The chip is built on 0.13µm today and will move to 90nm next year, he says when it will reach a core frequency of 500MHz.
Power consumption is reduced by using clock gating throughout the design to switch off elements that are not being used, and by scaling the clock frequency down to the amount of processing that is actually required, and, of course, being a separate chip, it can be switched off when not needed. Other members of the family will include hardware for encryption.
California-based MediaQ has been following a similar strategy for the last three years, already winning slots in PDA and phone designs. Its 2D graphics acceleration engine is being used in PDAs from Sony, Palm and Casio, as well as in certain phones from Motorola and Sanyo. On the back of that key systems expertise and those customers, it has now developed a platform for a family of multimedia acceleration devices.
The Katana family is based around the ARM922 core with a Java engine licensed from Nazomi, rather than using the Jazelle Java instruction extensions that have since been developed by ARM. But the key to the SoC design is the large amount of embedded SRAM in the chip. The accelerator blocks around the 922 core have direct access to this eSRAM as well as their own direct memory access (DMA) engines to handle data transfers without requiring the CPU to be involved. This is one of the reasons for the high levels of system performance, says Venkat Puntambekar, Product Marketing Director at MediaQ.
The architecture also takes this need for applications performance into account, as the memory interface in the SRAM is designed so that it links to only one block at a time. This decision was made on the basis that at the moment only one function is needed at a time. If the camera is working, the Java acceleration and 2D graphics acceleration is not needed and vice versa. This also ties into the power management architecture by allowing those other blocks to be shut down.

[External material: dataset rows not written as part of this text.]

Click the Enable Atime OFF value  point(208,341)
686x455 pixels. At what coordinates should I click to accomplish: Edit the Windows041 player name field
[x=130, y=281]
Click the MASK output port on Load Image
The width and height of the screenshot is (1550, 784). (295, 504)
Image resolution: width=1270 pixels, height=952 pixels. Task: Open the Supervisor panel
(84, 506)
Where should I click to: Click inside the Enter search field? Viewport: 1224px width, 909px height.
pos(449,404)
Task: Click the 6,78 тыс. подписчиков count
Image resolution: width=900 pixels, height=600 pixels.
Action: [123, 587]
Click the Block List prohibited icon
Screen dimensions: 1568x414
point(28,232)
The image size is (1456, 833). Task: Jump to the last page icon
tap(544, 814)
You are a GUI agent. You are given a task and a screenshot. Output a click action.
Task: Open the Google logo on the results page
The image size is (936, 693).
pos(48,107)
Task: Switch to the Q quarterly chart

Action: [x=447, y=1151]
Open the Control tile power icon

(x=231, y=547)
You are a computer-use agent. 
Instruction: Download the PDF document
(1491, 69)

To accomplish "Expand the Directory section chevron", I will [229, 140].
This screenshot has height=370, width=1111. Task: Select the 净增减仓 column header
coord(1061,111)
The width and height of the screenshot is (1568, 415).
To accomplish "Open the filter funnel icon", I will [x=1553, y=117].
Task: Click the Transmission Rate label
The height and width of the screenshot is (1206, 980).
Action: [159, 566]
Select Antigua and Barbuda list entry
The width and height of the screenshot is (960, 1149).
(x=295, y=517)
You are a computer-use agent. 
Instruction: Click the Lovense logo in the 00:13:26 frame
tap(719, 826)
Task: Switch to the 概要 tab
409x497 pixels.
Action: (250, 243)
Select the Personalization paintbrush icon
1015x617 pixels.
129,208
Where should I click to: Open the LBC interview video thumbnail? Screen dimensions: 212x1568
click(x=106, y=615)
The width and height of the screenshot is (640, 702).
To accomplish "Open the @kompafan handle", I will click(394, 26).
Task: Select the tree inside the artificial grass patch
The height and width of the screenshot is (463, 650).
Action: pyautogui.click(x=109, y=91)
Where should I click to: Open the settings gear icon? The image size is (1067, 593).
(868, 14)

The first part in the family, the MQ9000, has 320Kbytes of embedded SRAM with a 64bit 2D graphics engine, Java accelerator and MPEG4 decoding, as well as an interface to today's CCIR656 CIF resolution camera modules. Later in the year comes the MQ9100 with 480Kbits of SRAM and is aimed at VGA resolution cameras in phones and PDAs, along with all the other accelerator blocks.
But it also adds support for two QVGA LCD displays for clamshell phones with a screen on the outside as well as the main user screen. This would allow users to take photographs with the phone without having to open it, says Puntambekar. Then comes the MQ9150 for megapixel camera modules up to 1.3Mpixels with the embedded JPEG engine and all the other blocks. All the devices support playback of video in the MPEG4 format, and later versions will include hardware to accelerate coding and decoding of MPEG4 streams for videophone applications.
While MPEG4 codecs can be implemented in the processor, this is very power hungry, says Puntambekar. MediaQ has focussed on power consumption in the design, using UMC's 0.15µm low power process an using power management algorithms to switch off the various block in the chip when they are not being used.
As these approaches become successful they will start to be integrated into the chipsets from the major suppliers such as TI as process technologies allow more integration and lower power. However, leakage current is becoming more of an issue in power consumption and limiting the amount of integration that can be achieved.
So for the meantime, the discrete chip solution for multimedia is a fast way of adding capabilities to existing, proven designs and that is a key advantage. The ability to reduce costs for the cash-strapped network providers may also prove to be a key capability and reason for using such devices that will see them used for longer than even the suppliers currently expect.